The victory of Mr Arvind Kejriwal and his party in Delhi shows that democracy is not only vibrant in India but also is politically aware and socially responsible. The people of Delhi rejected Mr Narendra Modi and his kind of politics which benefit only the rich and the powerful or a particular religious community. A peon in my school told me on the day of the election, “Don’t vote for Modi’s party.” I asked why. “It’s the party of people like the Ambanis and the Tatas,” he said. “Mukesh Ambani bought 4 TV channels after NaMo became the PM.” He named the channels to me. He knew that Mr Mukesh Ambani virtually owned 27 TV channels in India. The Delhi Assembly election shows that Indians are able to see through the colourful masks worn by their leaders.
Mr Modi’s personalised Republic Day suit which reportedly cost Rs10 lakh and other similarly blatant displays of puerile narcissism must have grated on the nerves of a nation which has thousands of people who die of cold and hunger on the streets every year. The Modi government did practically nothing to alleviate poverty in the country. Rather he was keen to promote the interests of rich industrialists. His bhashans on eradication of corruption began to ring hollow. Swachh Bharat turned into a mirage after the initial euphoria and drama.

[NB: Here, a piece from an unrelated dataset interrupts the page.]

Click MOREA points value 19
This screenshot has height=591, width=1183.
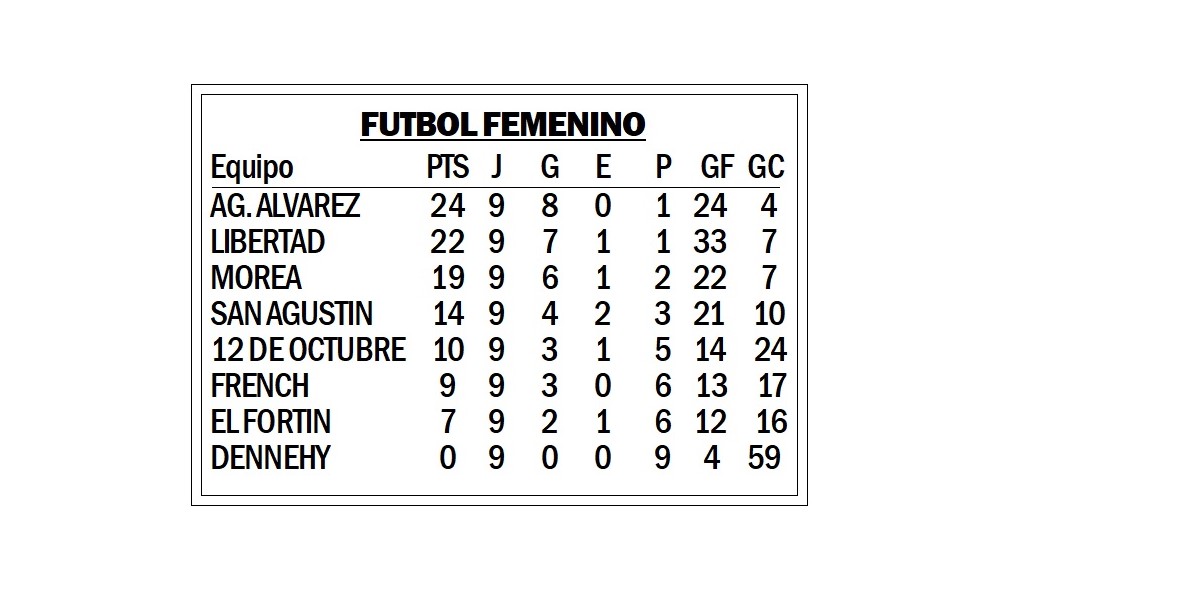448,278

Majoritarianism need not be a good electoral technique when the whole world has gone far beyond such narrow thinking and considerations. People of all kinds of religious faith and racial backgrounds have learnt to live together in most parts of the world. It is not only a regressive step but a foolish one too to assert that India belongs to only those who believe in one religion. True, Mr Modi didn’t make such statements. But his culpability lies in not restraining his friends and supporters who kept on pushing extremely divisive agendas in the country. When Christian churches were attacked one after the other in Delhi itself, Mr Modi refused to utter even a word about it. None of the people belonging to minority communities would have felt secure under Mr Modi’s leadership.
Mr Modi’s development schemes did not reach most people. His promises on things like bringing back the black money now sound absolutely hollow. His party’s surreptitious move to erase secularism and socialism from the country’s Constitution did not go down well with many Indians. The RSS and similar organs associated with the PM and his party corroded the PM’s credentials with their relentless hate speeches.

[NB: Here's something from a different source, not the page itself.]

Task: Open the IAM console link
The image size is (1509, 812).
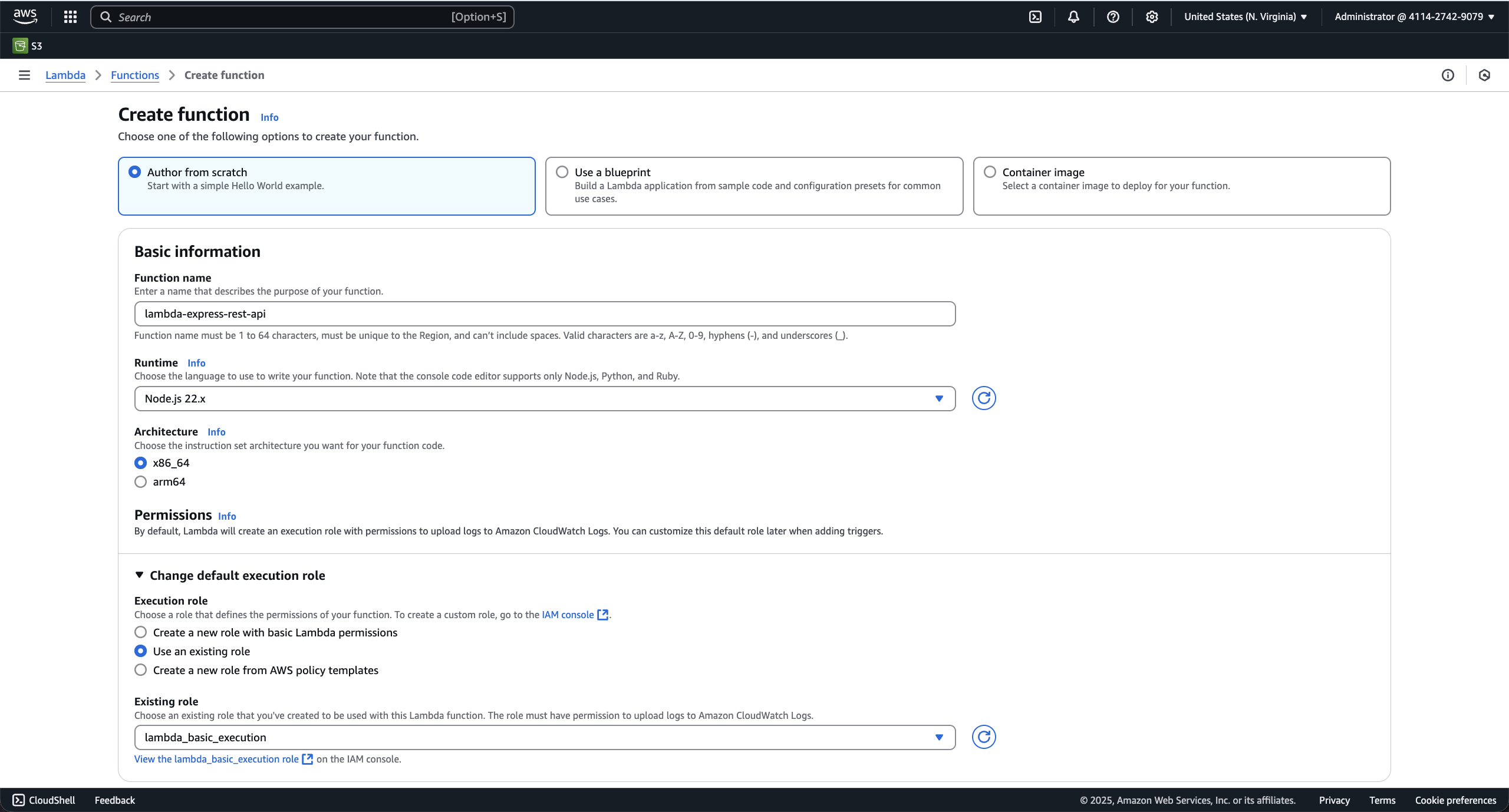Action: click(568, 615)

There were too many moments or occasions when Modi let out the impression that he thought of Indians as gullible fools who could be electrified with the magic of rhetoric.

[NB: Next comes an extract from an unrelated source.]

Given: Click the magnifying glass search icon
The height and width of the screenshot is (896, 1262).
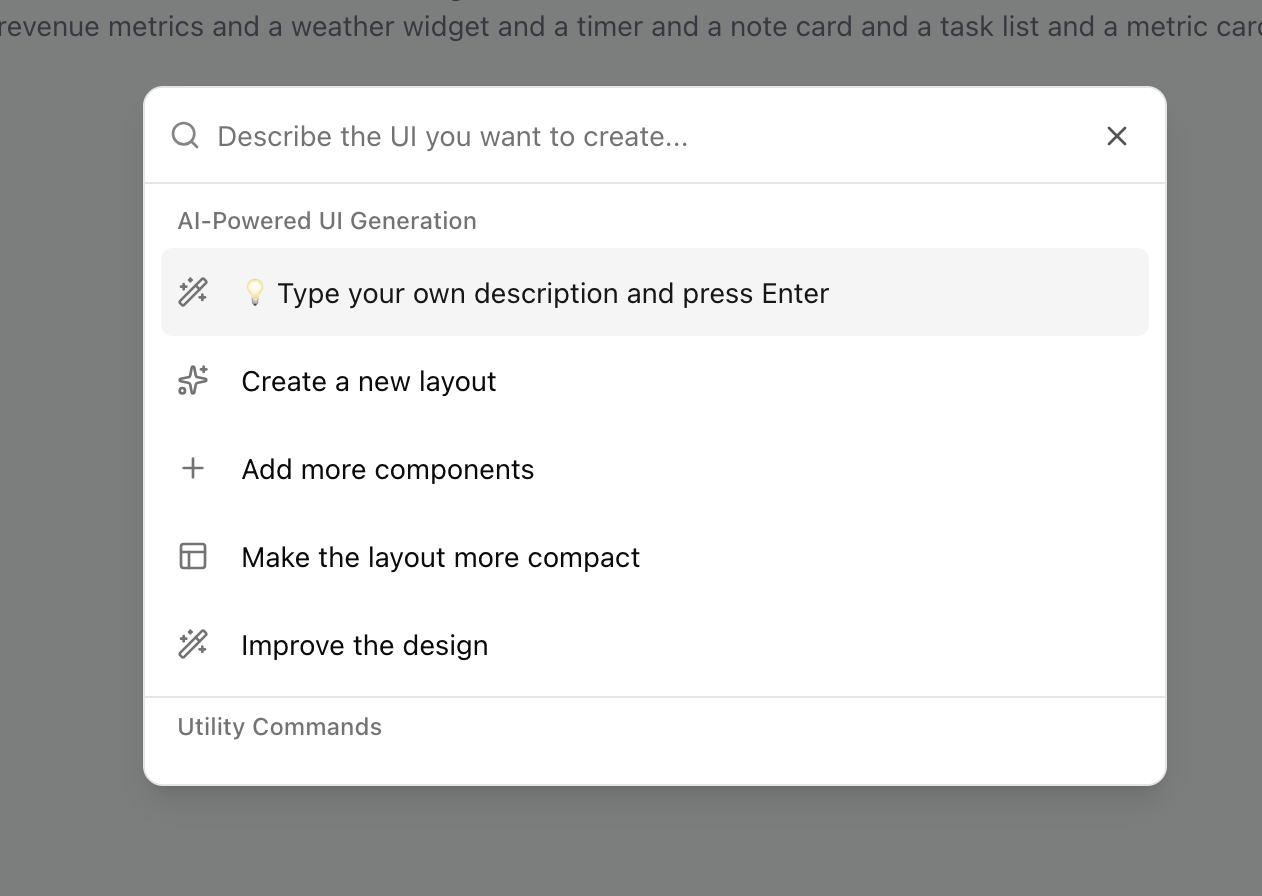Looking at the screenshot, I should click(185, 135).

Frankly, I had not expected such a resounding victory for Mr Kejriwal though I had declared my support to his party openly. Frankly, Mr Modi’s defeat (I see it that way) exhilarates me more than Mr Kejriwal’s victory. It is not so much because my dislike of Modi is irrepressible as because I realise that Indians can’t be hoodwinked with silly sentiments dug up from the tombs of the long dead past.